La situazione degli integratori è forse quella meno grave, visto che il 90%  dei prodotti venduti su internet sono mutivitaminici e altri prodotti correnti, mentre nella rimanente quota troviamo pre-ormoni e sostanze dopanti.

Il mercato è in espansione perchè le pilloline costano meno rispetto ai listini italiani, non bisogna  andare dal medico per la ricetta e si può fare l’autoprescrizione. Per contro c’è il grosso problema  dei dosaggi scorretti e quello della  purezza di principi attivi oltre all’assenza del controllo medico  assolutamente necessario quando si usano certi prodotti».

L’ultimo elemento di criticità del sistema di vendita ondine di integratori riguarda l’identificazione del produttore. In caso di problemi chi deve rispondere  all’autorità? Il proprietario del sito o il marchio dell’azienda presente sulla confezione, che però il più delle volte è collocato in un Paese extra-europeo?

 

Ecco alcuni esempi di integratori acquistabili on line.

1) Uno dei prodotti più venduti nella sezione Health-Supplements di Amazon è Pre Work Oyt Powder, ed è presentato come potenziatore della massa e della forza muscolare.

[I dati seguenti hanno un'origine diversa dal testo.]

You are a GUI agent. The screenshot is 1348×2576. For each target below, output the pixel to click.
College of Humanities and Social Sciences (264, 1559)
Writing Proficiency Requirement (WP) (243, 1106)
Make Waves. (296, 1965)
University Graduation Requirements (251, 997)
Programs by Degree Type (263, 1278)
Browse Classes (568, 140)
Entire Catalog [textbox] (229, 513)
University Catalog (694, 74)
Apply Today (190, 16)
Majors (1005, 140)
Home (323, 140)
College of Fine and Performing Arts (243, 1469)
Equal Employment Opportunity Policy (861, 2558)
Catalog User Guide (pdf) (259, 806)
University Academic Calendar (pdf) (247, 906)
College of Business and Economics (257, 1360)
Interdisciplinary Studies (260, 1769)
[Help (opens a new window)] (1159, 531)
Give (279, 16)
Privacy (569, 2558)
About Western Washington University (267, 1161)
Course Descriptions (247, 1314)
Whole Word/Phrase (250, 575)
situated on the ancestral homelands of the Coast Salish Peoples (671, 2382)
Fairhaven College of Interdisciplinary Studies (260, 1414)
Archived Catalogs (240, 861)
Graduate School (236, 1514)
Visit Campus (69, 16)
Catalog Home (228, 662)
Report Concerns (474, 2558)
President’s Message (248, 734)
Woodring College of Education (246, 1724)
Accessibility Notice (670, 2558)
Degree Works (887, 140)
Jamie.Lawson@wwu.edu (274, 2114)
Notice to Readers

Contiene metilexaneamina, una sostanza vietata in Italia perché dopante (il Decreto 26 luglio 2011 la elenca tra quelle proibite).

2) Il DHEA, una sigla ben nota agli addetti ai lavori perché indica uno steroide endogeno utilizzato illegalmente per ingrassare i bovini negli allevamenti.
3) Stimolanti del testosterone senza informazioni sugli ingredienti o sulle avvertenze d’uso.
4) Integratori con efedrina, un farmaco broncodilatatore considerato sostanza dopante, vietata anche in USA .

 

In rete troviamo anche il sito in italiano Prozis che ha sede in Portogallo, ma opera a livello mondiale. È curioso che la sezione dedicata agli integratori per lo sport sia  classificata con la frase “malattia prevenzione e trattamento” che è assolutamente vietata dalla normativa di legge.

Un altro sito italiano, però allocato in Slovenia, è Musclenutrition, da dove vende un ricco campionario di integratori proibiti.